EXERCISE OBJECTIVE:
Quote the entries below from the line with "Task: Select the powiat value nowotarski" through the line with "Click the Open folder icon", both ends included, and only those lines.

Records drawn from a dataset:
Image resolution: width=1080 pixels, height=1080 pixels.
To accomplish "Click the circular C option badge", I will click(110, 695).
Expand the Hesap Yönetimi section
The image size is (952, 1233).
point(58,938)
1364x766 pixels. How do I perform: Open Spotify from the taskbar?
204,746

...

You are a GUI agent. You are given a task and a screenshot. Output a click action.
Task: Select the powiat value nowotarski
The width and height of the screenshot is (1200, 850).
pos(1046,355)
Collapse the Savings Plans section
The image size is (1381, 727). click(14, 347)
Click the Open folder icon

ANSWER FOR THIS EXERCISE:
Task: Select the powiat value nowotarski
The width and height of the screenshot is (1200, 850).
pos(1046,355)
Collapse the Savings Plans section
The image size is (1381, 727). click(14, 347)
Click the Open folder icon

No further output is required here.